__DATA SHOWN__:
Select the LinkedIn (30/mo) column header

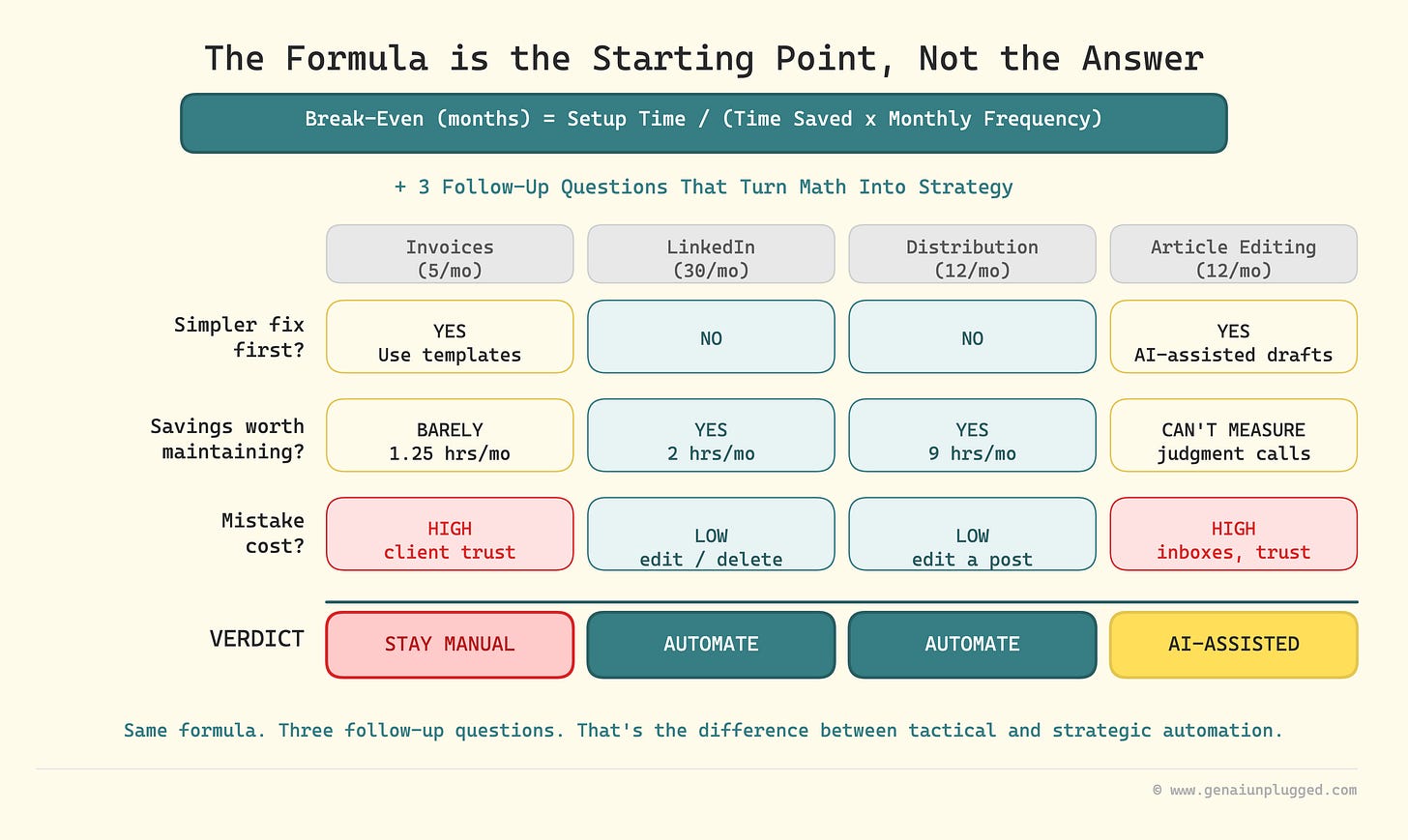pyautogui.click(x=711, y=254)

...

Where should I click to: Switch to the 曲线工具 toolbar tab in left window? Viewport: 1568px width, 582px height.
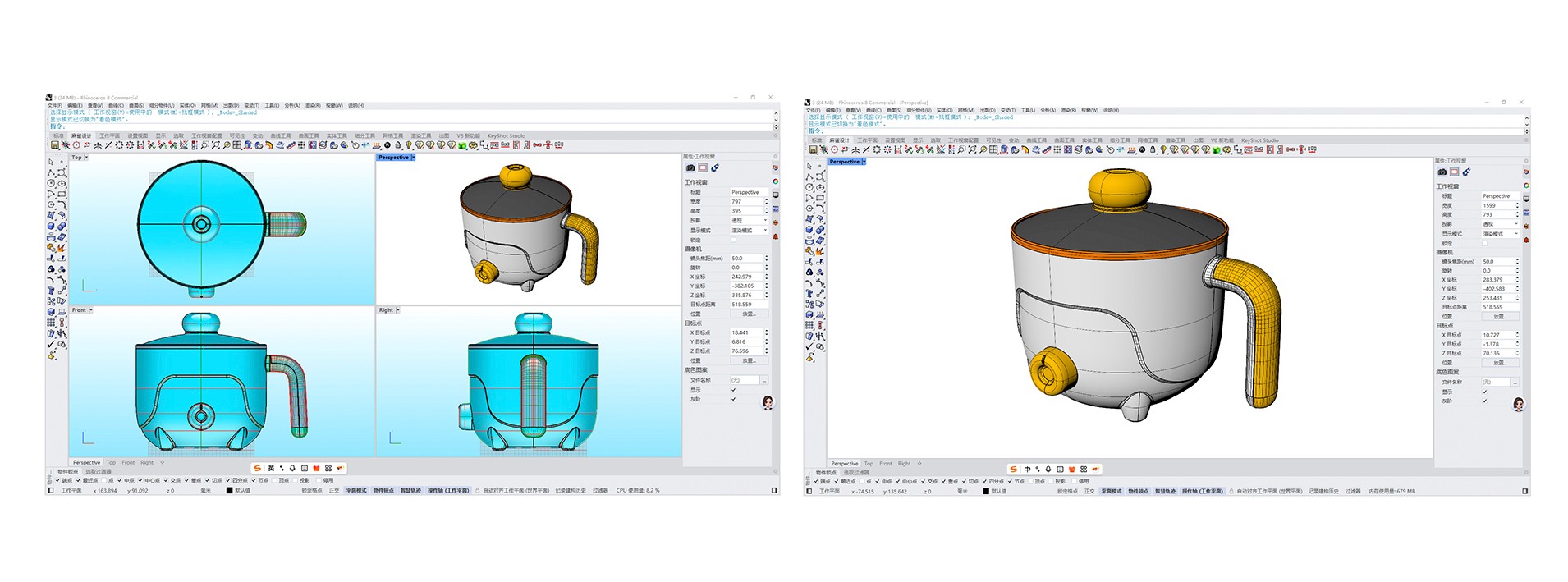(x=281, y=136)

...

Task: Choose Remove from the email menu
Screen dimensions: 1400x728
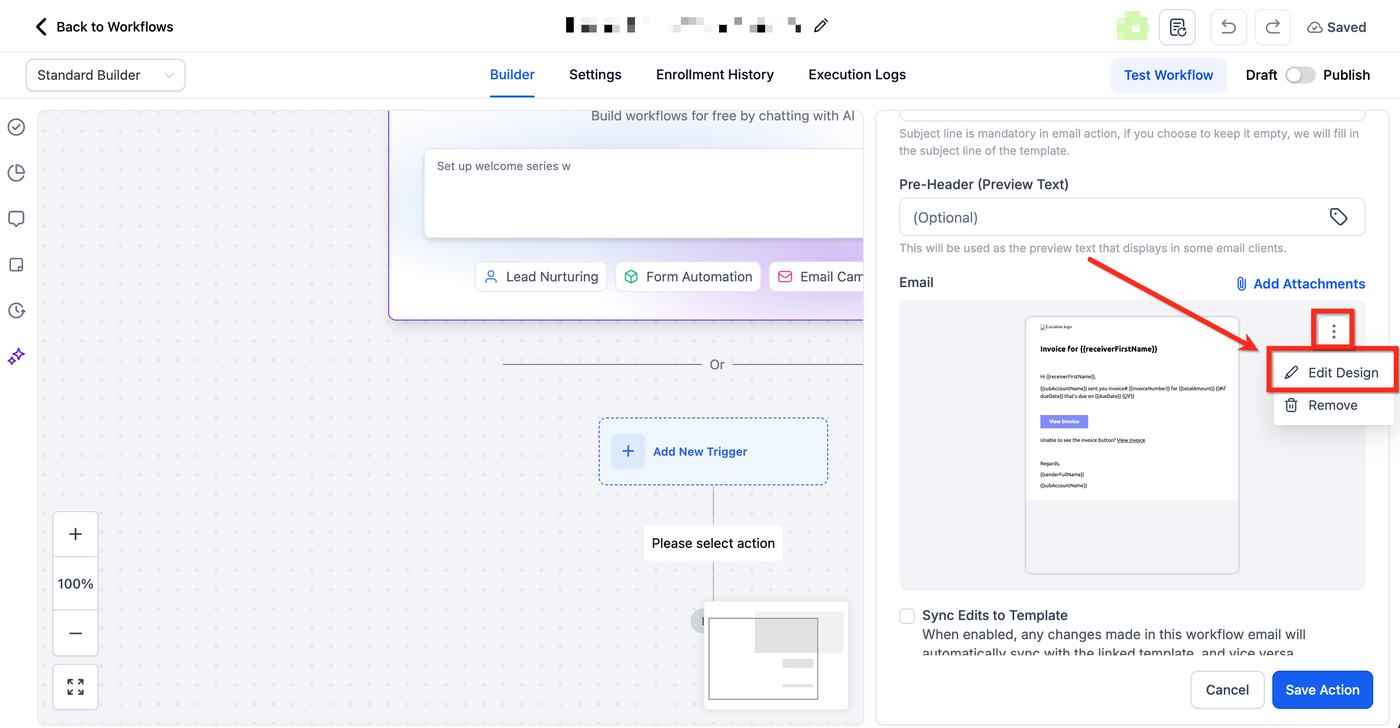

__STATED TASK__:
Express the lines of the listing as a JSON list of strings, one string per line and no blank lines, starting at the line with "Where should I" and ending with the line with "(x=281, y=136)", both included. Omit the pictures.

__SOLUTION TO THE PROBLEM__:
[
  "Where should I click to: Switch to the 曲线工具 toolbar tab in left window? Viewport: 1568px width, 582px height.",
  "(x=281, y=136)"
]